Task to carry out:
Please repeat the lines below exactly. Begin with the line containing "Wishlist (1040, 19)" and go on through the line containing "Mobile (1041, 238)".

Stored records:
▼▼▼

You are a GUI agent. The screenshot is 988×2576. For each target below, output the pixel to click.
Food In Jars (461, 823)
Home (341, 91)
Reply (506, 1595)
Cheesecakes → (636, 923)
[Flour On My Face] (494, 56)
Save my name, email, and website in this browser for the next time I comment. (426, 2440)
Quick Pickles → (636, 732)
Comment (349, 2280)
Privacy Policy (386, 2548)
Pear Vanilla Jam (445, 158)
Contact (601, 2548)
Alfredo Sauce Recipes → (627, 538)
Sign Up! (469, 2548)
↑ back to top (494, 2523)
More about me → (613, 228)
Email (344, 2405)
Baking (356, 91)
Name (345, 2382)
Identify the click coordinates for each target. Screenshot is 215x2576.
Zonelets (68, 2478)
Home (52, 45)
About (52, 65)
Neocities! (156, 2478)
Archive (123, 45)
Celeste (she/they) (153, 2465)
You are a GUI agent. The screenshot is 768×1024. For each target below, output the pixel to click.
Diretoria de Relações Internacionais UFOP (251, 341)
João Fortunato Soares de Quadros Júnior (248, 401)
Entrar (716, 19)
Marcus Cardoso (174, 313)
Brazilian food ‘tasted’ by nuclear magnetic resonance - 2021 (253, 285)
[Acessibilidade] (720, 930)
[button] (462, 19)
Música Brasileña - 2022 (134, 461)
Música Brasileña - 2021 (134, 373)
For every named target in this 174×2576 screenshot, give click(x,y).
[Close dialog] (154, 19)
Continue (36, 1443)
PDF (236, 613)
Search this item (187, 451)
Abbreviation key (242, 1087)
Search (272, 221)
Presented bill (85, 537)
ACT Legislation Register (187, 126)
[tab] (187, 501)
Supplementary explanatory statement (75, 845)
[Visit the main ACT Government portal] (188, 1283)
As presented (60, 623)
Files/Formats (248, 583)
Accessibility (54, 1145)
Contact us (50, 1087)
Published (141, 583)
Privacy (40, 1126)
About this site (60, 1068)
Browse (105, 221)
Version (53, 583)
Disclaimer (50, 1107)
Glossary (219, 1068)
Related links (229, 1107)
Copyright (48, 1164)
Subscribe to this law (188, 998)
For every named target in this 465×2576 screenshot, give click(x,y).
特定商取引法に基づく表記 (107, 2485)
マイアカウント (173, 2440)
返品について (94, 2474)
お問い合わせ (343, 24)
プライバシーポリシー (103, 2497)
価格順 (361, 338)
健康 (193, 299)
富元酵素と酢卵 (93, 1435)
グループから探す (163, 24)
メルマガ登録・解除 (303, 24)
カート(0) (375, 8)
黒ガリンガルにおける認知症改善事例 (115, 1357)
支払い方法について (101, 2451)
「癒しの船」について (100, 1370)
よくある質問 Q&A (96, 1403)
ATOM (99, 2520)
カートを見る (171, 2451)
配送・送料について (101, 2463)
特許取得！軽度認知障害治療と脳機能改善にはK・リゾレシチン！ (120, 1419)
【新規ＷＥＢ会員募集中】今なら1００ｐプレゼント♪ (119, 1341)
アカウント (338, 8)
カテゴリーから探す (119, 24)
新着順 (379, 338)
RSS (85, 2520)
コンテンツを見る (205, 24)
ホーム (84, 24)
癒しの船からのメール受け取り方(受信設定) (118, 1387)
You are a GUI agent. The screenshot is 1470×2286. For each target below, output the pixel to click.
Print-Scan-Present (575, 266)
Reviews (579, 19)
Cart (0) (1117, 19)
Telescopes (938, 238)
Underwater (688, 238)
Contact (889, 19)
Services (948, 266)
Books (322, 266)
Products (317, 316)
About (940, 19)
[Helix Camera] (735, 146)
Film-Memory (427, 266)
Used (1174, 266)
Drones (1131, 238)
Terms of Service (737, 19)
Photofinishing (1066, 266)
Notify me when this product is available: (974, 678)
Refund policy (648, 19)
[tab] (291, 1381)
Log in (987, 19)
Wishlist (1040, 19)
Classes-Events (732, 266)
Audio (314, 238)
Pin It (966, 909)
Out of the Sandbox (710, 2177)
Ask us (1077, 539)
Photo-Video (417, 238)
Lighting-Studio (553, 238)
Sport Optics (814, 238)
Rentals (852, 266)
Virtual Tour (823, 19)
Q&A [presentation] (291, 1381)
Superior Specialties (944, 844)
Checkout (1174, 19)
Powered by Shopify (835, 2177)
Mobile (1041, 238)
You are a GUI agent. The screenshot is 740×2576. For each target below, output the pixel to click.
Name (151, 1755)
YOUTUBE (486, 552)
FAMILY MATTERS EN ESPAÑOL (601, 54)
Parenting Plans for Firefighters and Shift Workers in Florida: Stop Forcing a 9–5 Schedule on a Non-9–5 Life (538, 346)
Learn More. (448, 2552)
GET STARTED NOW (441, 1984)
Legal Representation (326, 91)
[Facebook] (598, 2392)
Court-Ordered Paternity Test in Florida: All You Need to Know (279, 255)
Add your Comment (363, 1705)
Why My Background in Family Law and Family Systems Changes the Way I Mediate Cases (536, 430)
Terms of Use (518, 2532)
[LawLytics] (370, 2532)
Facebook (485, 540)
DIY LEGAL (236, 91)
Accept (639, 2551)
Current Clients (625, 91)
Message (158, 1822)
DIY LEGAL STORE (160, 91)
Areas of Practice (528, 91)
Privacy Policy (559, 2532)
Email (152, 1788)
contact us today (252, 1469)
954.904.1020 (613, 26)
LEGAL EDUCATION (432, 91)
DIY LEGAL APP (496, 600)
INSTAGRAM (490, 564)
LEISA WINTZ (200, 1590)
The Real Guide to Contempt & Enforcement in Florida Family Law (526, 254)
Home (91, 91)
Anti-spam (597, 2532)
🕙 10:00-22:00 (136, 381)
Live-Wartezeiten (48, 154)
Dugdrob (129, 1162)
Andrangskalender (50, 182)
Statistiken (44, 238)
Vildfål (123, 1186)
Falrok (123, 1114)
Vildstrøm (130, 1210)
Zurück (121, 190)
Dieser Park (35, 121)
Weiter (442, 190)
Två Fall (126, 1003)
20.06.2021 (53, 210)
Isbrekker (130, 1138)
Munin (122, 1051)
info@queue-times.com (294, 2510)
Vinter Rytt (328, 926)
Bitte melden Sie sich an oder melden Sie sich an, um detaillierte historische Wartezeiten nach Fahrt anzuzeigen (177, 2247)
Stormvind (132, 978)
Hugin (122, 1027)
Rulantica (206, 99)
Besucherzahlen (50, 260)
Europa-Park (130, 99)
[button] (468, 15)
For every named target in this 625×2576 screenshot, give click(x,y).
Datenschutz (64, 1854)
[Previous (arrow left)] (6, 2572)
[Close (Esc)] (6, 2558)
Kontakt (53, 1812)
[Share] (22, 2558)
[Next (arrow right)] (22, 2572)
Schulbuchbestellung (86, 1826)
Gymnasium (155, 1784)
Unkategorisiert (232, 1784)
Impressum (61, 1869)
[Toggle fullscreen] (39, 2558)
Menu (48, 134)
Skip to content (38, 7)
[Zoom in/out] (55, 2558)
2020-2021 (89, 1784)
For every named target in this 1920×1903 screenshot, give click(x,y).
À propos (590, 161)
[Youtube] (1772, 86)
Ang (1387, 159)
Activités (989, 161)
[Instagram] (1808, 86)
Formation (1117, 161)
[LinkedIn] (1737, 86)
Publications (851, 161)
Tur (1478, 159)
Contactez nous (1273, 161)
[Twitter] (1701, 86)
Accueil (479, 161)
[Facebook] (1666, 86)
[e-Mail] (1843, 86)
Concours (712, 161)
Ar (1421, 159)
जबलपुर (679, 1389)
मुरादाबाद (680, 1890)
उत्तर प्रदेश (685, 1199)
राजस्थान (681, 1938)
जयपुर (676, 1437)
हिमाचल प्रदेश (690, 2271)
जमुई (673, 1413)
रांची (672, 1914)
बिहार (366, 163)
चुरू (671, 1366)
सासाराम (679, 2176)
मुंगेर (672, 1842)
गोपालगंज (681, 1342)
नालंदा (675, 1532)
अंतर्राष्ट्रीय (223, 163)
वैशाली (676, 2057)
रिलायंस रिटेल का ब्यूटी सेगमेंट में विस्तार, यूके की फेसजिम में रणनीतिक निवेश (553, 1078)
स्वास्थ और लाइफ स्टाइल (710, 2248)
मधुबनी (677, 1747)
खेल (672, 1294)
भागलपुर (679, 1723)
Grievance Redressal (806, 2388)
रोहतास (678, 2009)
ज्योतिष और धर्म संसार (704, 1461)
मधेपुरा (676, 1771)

▲▲▲

Written solution:
Wishlist (1040, 19)
Classes-Events (732, 266)
Audio (314, 238)
Pin It (966, 909)
Out of the Sandbox (710, 2177)
Ask us (1077, 539)
Photo-Video (417, 238)
Lighting-Studio (553, 238)
Sport Optics (814, 238)
Rentals (852, 266)
Virtual Tour (823, 19)
Q&A [presentation] (291, 1381)
Superior Specialties (944, 844)
Checkout (1174, 19)
Powered by Shopify (835, 2177)
Mobile (1041, 238)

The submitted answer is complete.